_Written problem_
Rewrite the data from the line containing "Screen dimensions: 817x1817" through the end of the data, inclusive, leaving out the pictures. Multiply only the coordinates in the answers by 1.55 and round them to whole numbers, with halves rounded up.

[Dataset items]
....................

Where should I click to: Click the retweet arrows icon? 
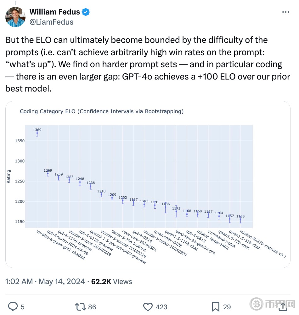tap(81, 307)
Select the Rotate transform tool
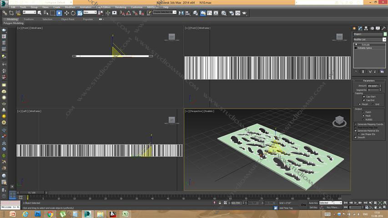Screen dimensions: 388x218 click(73, 13)
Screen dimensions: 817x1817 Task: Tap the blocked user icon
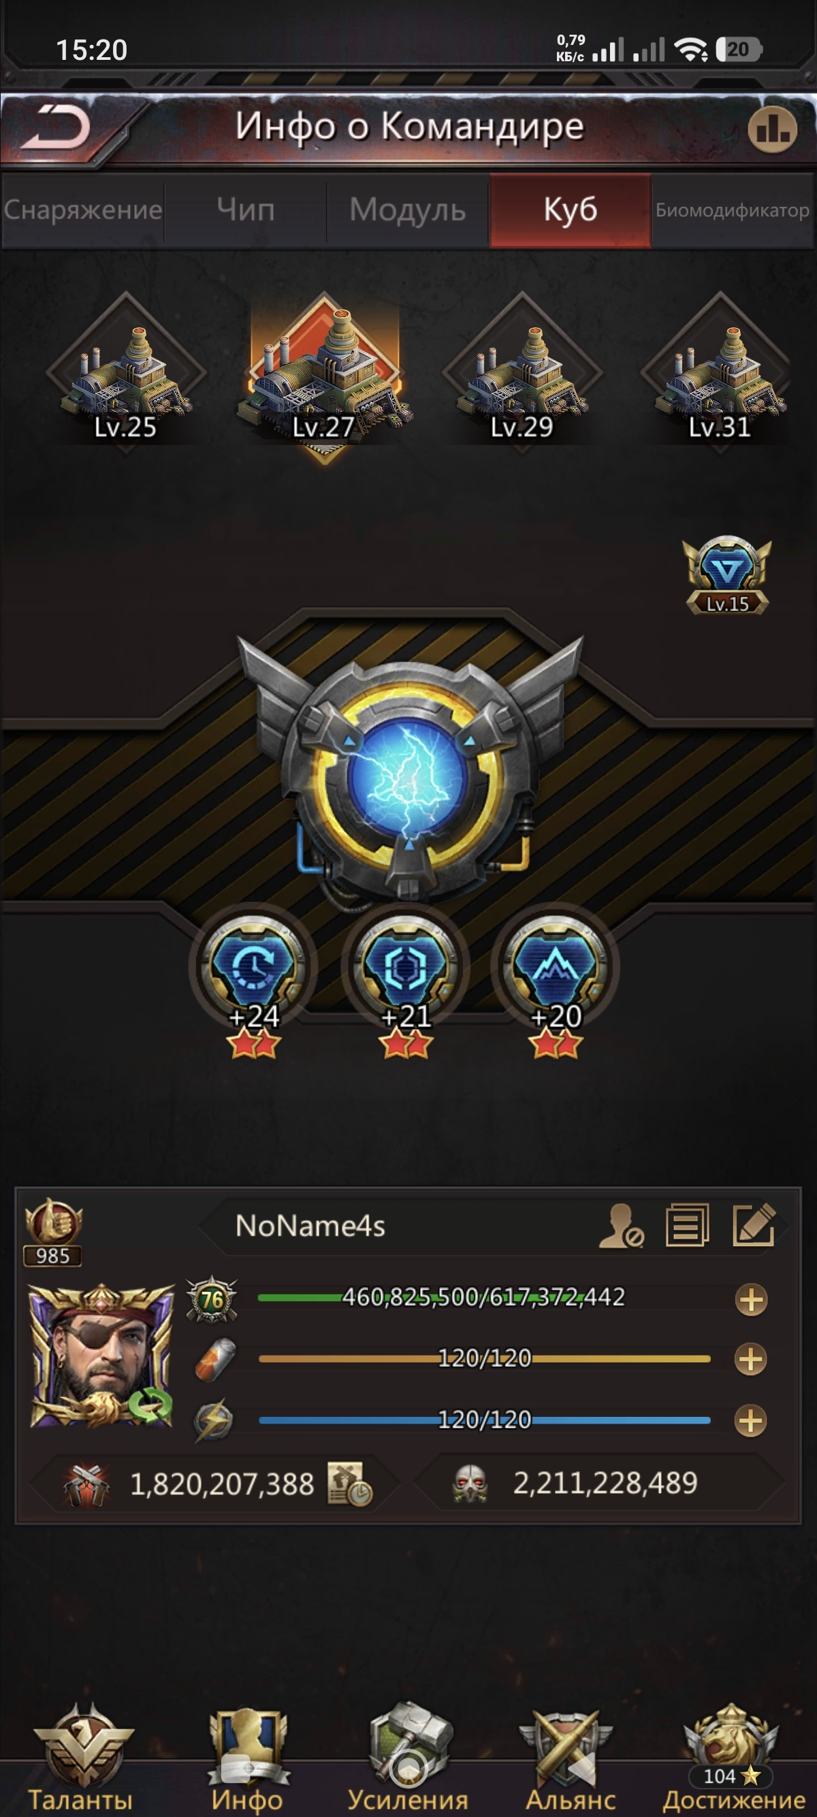[x=621, y=1226]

....................

_Answer to this exercise_
Screen dimensions: 817x1817 Task: Tap the blocked user icon
[x=963, y=1900]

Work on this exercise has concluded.